December 10, 2009
The surge in productivity
The government recently reported we had a large increase in worker productivity during the summer. Translated, this means workers are able to produce more in a given time period. Is this a good or bad indicator for the economy?
Dr. Mike Walden, North Carolina Cooperative Extension economist in the College of Agriculture and Life Sciences at N.C. State University, responds:
"Well, you can look at this in the long run and the short run. In the long run, it's very good, because improved worker productivity is how we achieve higher standards of living. But in recessions, it can take on other meanings. Typically during recessions, you do see productivity rise as businesses are trying to become more efficient.

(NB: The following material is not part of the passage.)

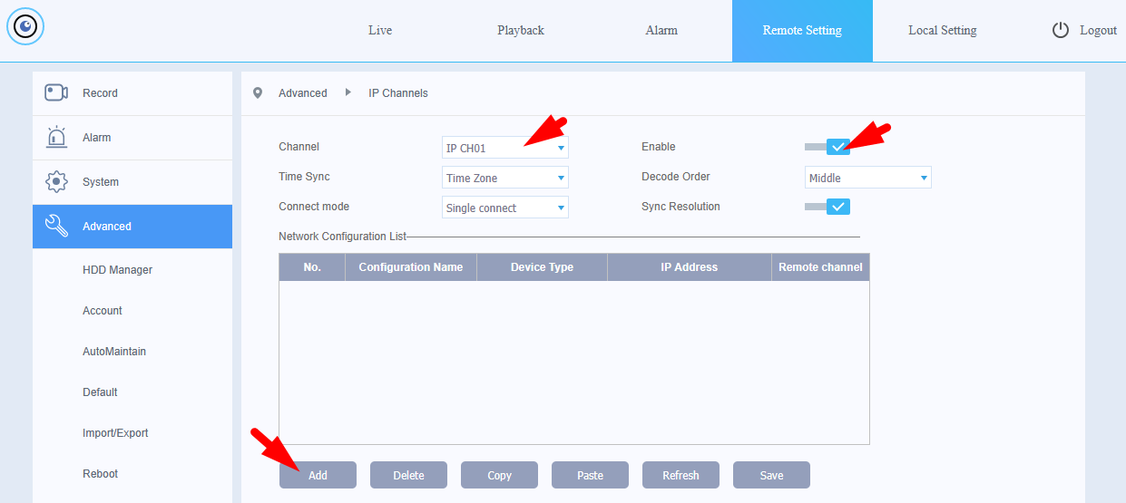Expand the Connect mode dropdown

504,208
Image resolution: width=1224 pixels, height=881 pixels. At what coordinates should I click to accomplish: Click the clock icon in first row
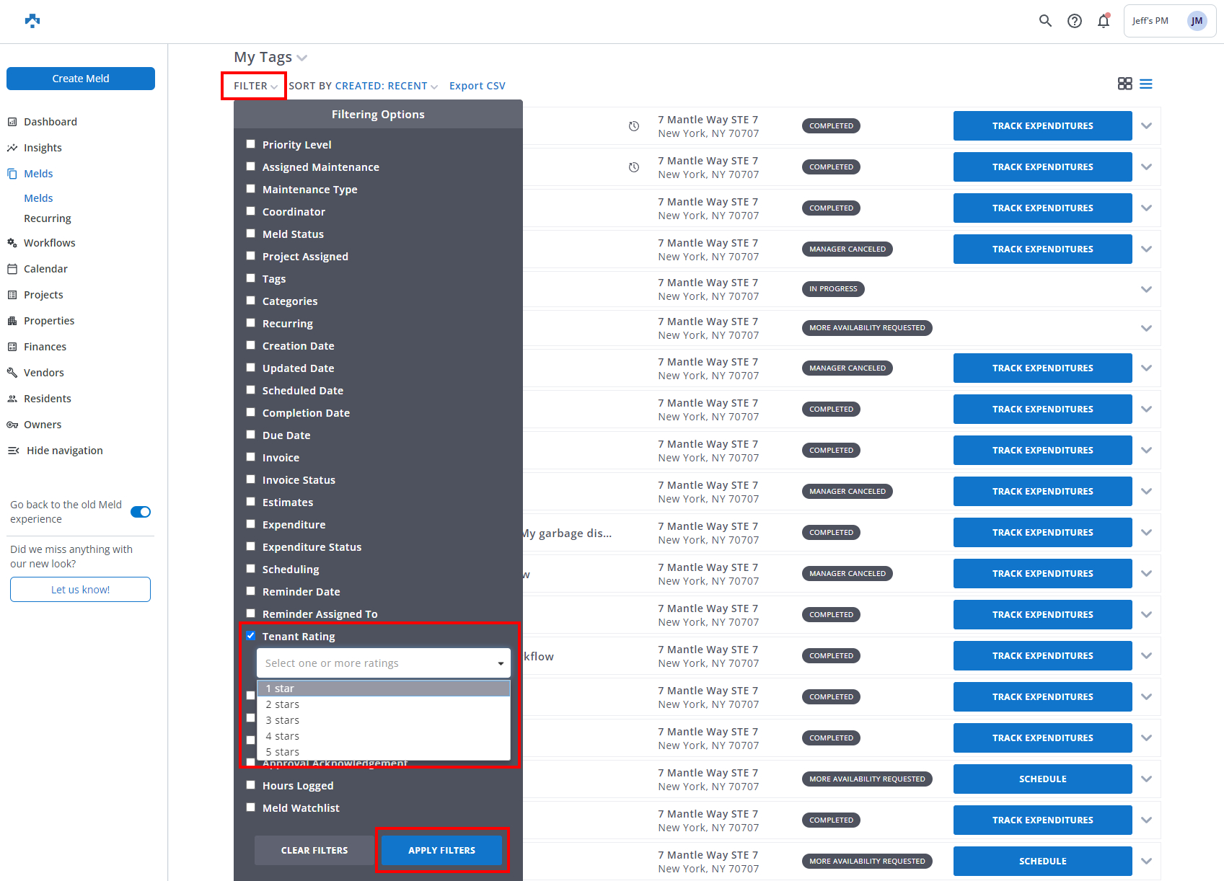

They're cutting back on what they view as waste. They're cutting down on the number of employees. And, quite frankly, they're making those remaining employees work more, work more and work harder. So that is why you see productivity go up. In the latest numbers from the government, we had an unprecedented rise in worker productivity. Many economists think this cannot be sustained. And what many economists are thinking is that this is actually a good sign as a forerunner to a turnaround in the job market in that businesses are not going to be able to sustain this high productivity. So if they want to continue to produce more, they're ultimately going to have to hire more workers. So again, this is another piece of the puzzle that suggests we may be getting to the end of the decline in employment, and we may in maybe four or five or six months start to see jobs come back."